** Opening Exercise data block **

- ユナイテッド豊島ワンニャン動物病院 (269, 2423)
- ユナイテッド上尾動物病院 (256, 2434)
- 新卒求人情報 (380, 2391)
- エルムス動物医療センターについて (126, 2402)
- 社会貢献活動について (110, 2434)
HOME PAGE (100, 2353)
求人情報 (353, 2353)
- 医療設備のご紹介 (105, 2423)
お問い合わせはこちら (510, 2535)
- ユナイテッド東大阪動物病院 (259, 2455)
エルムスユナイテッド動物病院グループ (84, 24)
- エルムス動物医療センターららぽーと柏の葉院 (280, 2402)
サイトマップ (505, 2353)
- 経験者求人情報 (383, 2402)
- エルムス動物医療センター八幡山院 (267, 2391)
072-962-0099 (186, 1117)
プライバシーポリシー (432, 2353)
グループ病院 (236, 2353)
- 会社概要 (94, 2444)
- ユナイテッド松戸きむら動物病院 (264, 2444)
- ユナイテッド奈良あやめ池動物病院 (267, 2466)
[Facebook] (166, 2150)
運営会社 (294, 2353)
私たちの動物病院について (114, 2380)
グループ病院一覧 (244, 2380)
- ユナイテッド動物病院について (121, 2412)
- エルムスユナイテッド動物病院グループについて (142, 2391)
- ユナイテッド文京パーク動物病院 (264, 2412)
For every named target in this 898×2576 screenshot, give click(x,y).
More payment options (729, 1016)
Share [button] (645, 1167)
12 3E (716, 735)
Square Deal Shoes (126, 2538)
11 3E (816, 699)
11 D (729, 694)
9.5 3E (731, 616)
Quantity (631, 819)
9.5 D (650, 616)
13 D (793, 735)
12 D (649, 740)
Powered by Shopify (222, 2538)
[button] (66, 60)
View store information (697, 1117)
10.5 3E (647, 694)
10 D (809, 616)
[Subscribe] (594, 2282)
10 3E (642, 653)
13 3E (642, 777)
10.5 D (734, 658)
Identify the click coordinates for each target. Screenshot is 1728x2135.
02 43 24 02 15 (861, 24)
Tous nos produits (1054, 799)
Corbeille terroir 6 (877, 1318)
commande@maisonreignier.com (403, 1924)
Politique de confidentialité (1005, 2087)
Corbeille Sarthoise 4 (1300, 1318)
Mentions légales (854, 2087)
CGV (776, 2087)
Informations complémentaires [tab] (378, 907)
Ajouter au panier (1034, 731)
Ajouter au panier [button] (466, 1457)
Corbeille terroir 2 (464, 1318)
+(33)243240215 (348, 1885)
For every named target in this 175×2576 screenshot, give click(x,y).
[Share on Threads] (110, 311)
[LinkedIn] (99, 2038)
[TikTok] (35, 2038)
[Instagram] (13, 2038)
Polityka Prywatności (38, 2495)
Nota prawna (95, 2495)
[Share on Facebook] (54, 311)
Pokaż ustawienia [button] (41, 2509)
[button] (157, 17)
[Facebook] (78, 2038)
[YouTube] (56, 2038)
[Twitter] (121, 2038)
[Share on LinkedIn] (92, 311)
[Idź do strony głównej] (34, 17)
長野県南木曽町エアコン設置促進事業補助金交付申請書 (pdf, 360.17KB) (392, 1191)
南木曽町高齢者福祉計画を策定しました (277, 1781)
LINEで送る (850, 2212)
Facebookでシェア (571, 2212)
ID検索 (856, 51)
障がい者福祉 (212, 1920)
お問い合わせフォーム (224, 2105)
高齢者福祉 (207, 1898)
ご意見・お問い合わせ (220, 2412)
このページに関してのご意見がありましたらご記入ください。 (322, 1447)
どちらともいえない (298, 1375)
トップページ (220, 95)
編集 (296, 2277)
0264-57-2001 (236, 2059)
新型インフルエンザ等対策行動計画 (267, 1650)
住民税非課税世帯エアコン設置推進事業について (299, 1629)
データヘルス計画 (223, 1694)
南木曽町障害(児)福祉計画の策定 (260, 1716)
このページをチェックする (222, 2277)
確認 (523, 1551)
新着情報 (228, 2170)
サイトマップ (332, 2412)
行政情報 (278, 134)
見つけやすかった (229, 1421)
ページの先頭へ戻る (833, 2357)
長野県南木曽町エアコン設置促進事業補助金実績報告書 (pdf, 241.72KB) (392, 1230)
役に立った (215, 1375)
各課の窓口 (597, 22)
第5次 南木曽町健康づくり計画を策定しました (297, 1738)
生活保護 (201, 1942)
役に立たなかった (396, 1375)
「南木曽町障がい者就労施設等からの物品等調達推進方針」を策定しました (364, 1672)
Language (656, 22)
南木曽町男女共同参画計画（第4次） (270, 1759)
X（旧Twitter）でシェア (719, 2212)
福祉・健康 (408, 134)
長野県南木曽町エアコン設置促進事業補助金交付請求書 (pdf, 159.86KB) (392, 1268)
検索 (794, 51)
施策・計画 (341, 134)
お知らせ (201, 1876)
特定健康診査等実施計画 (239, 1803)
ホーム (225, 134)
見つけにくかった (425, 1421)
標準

** Closing Exercise data block **

● Assignment
What is needed here is a word-for-word copy of the whole listing.

● Exercise output
- ユナイテッド豊島ワンニャン動物病院 (269, 2423)
- ユナイテッド上尾動物病院 (256, 2434)
- 新卒求人情報 (380, 2391)
- エルムス動物医療センターについて (126, 2402)
- 社会貢献活動について (110, 2434)
HOME PAGE (100, 2353)
求人情報 (353, 2353)
- 医療設備のご紹介 (105, 2423)
お問い合わせはこちら (510, 2535)
- ユナイテッド東大阪動物病院 (259, 2455)
エルムスユナイテッド動物病院グループ (84, 24)
- エルムス動物医療センターららぽーと柏の葉院 (280, 2402)
サイトマップ (505, 2353)
- 経験者求人情報 (383, 2402)
- エルムス動物医療センター八幡山院 (267, 2391)
072-962-0099 (186, 1117)
プライバシーポリシー (432, 2353)
グループ病院 (236, 2353)
- 会社概要 (94, 2444)
- ユナイテッド松戸きむら動物病院 (264, 2444)
- ユナイテッド奈良あやめ池動物病院 (267, 2466)
[Facebook] (166, 2150)
運営会社 (294, 2353)
私たちの動物病院について (114, 2380)
グループ病院一覧 (244, 2380)
- ユナイテッド動物病院について (121, 2412)
- エルムスユナイテッド動物病院グループについて (142, 2391)
- ユナイテッド文京パーク動物病院 (264, 2412)
For every named target in this 898×2576 screenshot, give click(x,y).
More payment options (729, 1016)
Share [button] (645, 1167)
12 3E (716, 735)
Square Deal Shoes (126, 2538)
11 3E (816, 699)
11 D (729, 694)
9.5 3E (731, 616)
Quantity (631, 819)
9.5 D (650, 616)
13 D (793, 735)
12 D (649, 740)
Powered by Shopify (222, 2538)
[button] (66, 60)
View store information (697, 1117)
10.5 3E (647, 694)
10 D (809, 616)
[Subscribe] (594, 2282)
10 3E (642, 653)
13 3E (642, 777)
10.5 D (734, 658)
Identify the click coordinates for each target. Screenshot is 1728x2135.
02 43 24 02 15 (861, 24)
Tous nos produits (1054, 799)
Corbeille terroir 6 (877, 1318)
commande@maisonreignier.com (403, 1924)
Politique de confidentialité (1005, 2087)
Corbeille Sarthoise 4 (1300, 1318)
Mentions légales (854, 2087)
CGV (776, 2087)
Informations complémentaires [tab] (378, 907)
Ajouter au panier (1034, 731)
Ajouter au panier [button] (466, 1457)
Corbeille terroir 2 (464, 1318)
+(33)243240215 (348, 1885)
For every named target in this 175×2576 screenshot, give click(x,y).
[Share on Threads] (110, 311)
[LinkedIn] (99, 2038)
[TikTok] (35, 2038)
[Instagram] (13, 2038)
Polityka Prywatności (38, 2495)
Nota prawna (95, 2495)
[Share on Facebook] (54, 311)
Pokaż ustawienia [button] (41, 2509)
[button] (157, 17)
[Facebook] (78, 2038)
[YouTube] (56, 2038)
[Twitter] (121, 2038)
[Share on LinkedIn] (92, 311)
[Idź do strony głównej] (34, 17)
長野県南木曽町エアコン設置促進事業補助金交付申請書 (pdf, 360.17KB) (392, 1191)
南木曽町高齢者福祉計画を策定しました (277, 1781)
LINEで送る (850, 2212)
Facebookでシェア (571, 2212)
ID検索 (856, 51)
障がい者福祉 (212, 1920)
お問い合わせフォーム (224, 2105)
高齢者福祉 (207, 1898)
ご意見・お問い合わせ (220, 2412)
このページに関してのご意見がありましたらご記入ください。 (322, 1447)
どちらともいえない (298, 1375)
トップページ (220, 95)
編集 (296, 2277)
0264-57-2001 (236, 2059)
新型インフルエンザ等対策行動計画 (267, 1650)
住民税非課税世帯エアコン設置推進事業について (299, 1629)
データヘルス計画 (223, 1694)
南木曽町障害(児)福祉計画の策定 (260, 1716)
このページをチェックする (222, 2277)
確認 (523, 1551)
新着情報 (228, 2170)
サイトマップ (332, 2412)
行政情報 (278, 134)
見つけやすかった (229, 1421)
ページの先頭へ戻る (833, 2357)
長野県南木曽町エアコン設置促進事業補助金実績報告書 (pdf, 241.72KB) (392, 1230)
役に立った (215, 1375)
各課の窓口 (597, 22)
第5次 南木曽町健康づくり計画を策定しました (297, 1738)
生活保護 (201, 1942)
役に立たなかった (396, 1375)
「南木曽町障がい者就労施設等からの物品等調達推進方針」を策定しました (364, 1672)
Language (656, 22)
南木曽町男女共同参画計画（第4次） (270, 1759)
X（旧Twitter）でシェア (719, 2212)
福祉・健康 (408, 134)
長野県南木曽町エアコン設置促進事業補助金交付請求書 (pdf, 159.86KB) (392, 1268)
検索 (794, 51)
施策・計画 (341, 134)
お知らせ (201, 1876)
特定健康診査等実施計画 (239, 1803)
ホーム (225, 134)
見つけにくかった (425, 1421)
標準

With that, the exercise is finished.